— begin —

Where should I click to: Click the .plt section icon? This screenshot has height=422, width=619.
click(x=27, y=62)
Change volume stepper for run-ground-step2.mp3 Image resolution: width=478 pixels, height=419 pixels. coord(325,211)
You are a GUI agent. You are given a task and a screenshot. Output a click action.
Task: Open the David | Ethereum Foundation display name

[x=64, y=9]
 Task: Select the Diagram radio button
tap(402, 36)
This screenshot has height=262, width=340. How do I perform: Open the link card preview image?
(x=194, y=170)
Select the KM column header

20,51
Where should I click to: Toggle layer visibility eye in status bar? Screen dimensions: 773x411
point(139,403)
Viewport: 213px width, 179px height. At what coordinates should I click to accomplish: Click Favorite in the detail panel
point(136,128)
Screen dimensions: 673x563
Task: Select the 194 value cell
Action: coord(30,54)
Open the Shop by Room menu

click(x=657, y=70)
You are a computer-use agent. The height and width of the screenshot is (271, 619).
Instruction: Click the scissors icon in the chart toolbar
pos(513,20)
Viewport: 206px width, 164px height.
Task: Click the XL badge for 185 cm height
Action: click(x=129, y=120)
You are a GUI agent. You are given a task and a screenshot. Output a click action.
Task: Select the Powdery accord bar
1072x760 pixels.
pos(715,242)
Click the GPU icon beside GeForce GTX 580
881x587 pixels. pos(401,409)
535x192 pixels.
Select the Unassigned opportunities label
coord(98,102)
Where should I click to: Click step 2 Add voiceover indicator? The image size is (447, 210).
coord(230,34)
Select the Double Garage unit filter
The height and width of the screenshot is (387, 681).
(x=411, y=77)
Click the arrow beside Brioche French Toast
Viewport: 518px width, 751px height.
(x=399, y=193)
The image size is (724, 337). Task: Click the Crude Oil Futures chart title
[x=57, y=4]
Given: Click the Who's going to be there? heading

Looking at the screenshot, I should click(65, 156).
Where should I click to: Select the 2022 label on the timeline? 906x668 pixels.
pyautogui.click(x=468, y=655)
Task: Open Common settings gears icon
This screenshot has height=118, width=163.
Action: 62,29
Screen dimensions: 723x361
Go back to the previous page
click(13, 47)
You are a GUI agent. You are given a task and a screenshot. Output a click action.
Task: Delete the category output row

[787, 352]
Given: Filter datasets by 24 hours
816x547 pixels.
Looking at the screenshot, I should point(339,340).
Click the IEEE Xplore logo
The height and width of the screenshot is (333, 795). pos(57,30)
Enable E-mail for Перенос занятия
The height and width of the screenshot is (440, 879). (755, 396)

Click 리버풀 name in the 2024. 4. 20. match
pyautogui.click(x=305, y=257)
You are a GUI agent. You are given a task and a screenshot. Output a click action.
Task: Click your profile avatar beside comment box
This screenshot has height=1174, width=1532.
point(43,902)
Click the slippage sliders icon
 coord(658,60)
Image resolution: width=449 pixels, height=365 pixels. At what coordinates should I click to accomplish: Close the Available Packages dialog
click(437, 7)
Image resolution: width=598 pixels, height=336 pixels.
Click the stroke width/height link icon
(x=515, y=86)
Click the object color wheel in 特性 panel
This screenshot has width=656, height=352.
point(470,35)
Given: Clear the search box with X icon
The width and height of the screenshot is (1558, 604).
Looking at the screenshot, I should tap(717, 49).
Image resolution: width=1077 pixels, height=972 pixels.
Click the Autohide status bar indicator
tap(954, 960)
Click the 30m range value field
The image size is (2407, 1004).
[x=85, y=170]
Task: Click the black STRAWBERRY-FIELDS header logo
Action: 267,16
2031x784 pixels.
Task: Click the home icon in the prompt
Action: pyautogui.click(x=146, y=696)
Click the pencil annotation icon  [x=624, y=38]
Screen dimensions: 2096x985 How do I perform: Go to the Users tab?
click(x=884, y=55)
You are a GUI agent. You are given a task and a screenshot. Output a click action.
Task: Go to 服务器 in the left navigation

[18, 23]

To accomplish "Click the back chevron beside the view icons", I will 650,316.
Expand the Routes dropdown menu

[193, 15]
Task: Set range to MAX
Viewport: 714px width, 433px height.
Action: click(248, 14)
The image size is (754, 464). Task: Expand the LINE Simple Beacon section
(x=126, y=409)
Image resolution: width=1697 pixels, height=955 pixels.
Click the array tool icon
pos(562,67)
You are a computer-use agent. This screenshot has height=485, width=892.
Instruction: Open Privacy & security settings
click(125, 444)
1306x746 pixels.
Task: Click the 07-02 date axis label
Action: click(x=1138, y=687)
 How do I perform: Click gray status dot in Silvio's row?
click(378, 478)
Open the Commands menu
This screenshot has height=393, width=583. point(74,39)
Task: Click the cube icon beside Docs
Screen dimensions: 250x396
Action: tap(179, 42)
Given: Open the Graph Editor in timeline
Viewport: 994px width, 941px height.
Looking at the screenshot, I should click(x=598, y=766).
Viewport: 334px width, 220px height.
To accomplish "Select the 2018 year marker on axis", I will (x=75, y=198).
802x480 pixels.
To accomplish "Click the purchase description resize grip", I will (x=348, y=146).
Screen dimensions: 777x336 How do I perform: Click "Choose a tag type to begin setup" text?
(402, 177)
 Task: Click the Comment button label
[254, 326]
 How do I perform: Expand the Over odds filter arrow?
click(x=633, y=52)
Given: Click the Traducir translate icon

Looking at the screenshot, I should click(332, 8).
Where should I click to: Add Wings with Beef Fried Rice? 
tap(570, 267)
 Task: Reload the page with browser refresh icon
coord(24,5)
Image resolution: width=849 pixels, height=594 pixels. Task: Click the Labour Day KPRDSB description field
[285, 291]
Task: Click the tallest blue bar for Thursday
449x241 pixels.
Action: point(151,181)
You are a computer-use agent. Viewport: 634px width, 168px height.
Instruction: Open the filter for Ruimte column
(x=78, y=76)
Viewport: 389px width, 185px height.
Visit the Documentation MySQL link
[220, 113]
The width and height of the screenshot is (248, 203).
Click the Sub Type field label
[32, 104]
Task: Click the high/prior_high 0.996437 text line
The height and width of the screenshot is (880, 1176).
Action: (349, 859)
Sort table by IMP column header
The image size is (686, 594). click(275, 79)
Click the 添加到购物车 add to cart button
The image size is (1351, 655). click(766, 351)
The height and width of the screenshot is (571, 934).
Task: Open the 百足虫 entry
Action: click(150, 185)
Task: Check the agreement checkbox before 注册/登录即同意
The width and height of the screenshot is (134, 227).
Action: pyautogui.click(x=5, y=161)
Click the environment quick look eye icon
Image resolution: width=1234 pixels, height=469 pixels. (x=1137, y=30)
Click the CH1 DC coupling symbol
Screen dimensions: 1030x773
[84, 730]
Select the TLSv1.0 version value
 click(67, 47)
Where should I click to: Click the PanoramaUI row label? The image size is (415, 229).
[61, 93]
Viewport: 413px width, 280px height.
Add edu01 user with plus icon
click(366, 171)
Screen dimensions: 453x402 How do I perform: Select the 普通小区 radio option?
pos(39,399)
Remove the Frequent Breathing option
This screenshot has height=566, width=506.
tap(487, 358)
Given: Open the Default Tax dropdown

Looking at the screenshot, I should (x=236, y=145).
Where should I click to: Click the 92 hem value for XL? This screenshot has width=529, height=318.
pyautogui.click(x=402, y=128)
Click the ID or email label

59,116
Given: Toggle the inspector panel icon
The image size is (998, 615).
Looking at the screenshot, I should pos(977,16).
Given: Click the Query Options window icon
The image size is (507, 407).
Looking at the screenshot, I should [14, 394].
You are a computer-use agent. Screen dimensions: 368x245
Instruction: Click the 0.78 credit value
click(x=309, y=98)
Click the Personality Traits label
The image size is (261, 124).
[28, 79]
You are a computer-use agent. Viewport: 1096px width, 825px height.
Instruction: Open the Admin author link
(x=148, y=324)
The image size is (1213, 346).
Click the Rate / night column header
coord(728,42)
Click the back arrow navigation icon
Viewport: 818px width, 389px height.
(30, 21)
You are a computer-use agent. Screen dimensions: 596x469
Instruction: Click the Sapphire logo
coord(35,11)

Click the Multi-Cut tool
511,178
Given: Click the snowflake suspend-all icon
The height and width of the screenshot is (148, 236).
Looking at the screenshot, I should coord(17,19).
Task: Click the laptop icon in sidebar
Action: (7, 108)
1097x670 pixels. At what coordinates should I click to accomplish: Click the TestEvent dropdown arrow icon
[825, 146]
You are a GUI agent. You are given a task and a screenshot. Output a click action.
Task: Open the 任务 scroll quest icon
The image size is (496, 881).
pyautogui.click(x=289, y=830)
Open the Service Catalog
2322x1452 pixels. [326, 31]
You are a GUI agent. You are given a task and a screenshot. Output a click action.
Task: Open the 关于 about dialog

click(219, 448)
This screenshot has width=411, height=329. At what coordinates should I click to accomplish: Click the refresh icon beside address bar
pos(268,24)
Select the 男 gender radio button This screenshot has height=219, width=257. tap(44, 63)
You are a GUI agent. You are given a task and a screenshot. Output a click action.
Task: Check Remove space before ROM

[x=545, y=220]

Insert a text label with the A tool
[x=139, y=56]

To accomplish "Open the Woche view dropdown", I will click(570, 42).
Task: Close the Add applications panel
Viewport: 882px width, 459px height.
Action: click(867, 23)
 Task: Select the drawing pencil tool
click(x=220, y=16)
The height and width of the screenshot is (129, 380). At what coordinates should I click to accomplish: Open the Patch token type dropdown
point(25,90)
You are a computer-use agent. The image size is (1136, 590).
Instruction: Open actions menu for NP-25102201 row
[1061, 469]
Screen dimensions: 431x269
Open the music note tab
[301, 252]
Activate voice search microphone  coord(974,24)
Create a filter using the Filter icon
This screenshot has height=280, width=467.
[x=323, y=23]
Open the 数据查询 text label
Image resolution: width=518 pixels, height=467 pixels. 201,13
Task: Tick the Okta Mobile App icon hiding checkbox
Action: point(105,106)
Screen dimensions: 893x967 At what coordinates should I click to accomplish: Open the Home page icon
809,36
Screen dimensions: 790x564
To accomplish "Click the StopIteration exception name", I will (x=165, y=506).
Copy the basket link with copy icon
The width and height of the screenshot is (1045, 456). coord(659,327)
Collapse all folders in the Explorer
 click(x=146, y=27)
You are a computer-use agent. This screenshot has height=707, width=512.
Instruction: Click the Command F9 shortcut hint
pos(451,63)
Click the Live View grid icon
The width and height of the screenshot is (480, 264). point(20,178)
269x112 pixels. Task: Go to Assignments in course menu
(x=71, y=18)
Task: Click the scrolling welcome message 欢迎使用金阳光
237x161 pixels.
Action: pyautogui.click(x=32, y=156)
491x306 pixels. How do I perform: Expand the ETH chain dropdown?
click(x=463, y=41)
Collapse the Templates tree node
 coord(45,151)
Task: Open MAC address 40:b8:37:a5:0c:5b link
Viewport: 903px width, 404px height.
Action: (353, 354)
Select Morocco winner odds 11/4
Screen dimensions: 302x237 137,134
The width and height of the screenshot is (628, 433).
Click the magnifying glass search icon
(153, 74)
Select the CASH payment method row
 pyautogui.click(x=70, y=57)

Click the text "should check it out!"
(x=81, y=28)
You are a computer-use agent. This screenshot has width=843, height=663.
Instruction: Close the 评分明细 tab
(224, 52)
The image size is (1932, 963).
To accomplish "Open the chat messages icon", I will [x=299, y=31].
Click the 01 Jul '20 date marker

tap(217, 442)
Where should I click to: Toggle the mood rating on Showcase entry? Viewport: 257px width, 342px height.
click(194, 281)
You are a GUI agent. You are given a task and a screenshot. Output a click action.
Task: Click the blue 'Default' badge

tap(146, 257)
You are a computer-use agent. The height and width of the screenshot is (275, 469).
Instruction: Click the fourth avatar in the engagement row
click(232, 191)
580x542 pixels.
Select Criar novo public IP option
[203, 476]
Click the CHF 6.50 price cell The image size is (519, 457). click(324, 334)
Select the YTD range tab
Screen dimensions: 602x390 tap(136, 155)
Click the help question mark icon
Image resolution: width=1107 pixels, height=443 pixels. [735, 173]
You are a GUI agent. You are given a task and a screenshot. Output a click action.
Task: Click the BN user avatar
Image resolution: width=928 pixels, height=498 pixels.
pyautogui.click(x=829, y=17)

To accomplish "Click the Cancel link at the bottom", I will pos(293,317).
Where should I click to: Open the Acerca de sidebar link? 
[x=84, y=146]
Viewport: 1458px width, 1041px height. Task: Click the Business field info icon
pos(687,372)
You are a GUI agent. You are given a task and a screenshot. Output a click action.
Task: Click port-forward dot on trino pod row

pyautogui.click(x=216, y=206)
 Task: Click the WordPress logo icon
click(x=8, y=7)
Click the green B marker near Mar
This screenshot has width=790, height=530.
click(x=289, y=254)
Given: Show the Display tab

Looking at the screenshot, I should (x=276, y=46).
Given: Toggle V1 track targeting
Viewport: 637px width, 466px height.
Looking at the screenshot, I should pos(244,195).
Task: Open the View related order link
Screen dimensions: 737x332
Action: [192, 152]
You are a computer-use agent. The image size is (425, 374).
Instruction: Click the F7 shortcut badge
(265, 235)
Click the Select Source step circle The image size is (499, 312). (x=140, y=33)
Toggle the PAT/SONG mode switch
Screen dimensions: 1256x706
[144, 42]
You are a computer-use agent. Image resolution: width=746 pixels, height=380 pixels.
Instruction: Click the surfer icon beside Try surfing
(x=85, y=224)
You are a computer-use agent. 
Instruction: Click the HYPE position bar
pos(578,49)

— end —

• EXERCISE DETAILS
Turn the lines above, from the one containing "You are a computer-use agent. The image size is (425, 374)." through the last, into a JSON list of strings with one string per line and blank lines left out.

• RESULT FOR THIS EXERCISE
[
  "You are a computer-use agent. The image size is (425, 374).",
  "Instruction: Click the F7 shortcut badge",
  "(265, 235)",
  "Click the Select Source step circle The image size is (499, 312). (x=140, y=33)",
  "Toggle the PAT/SONG mode switch",
  "Screen dimensions: 1256x706",
  "[144, 42]",
  "You are a computer-use agent. Image resolution: width=746 pixels, height=380 pixels.",
  "Instruction: Click the surfer icon beside Try surfing",
  "(x=85, y=224)",
  "You are a computer-use agent. ",
  "Instruction: Click the HYPE position bar",
  "pos(578,49)"
]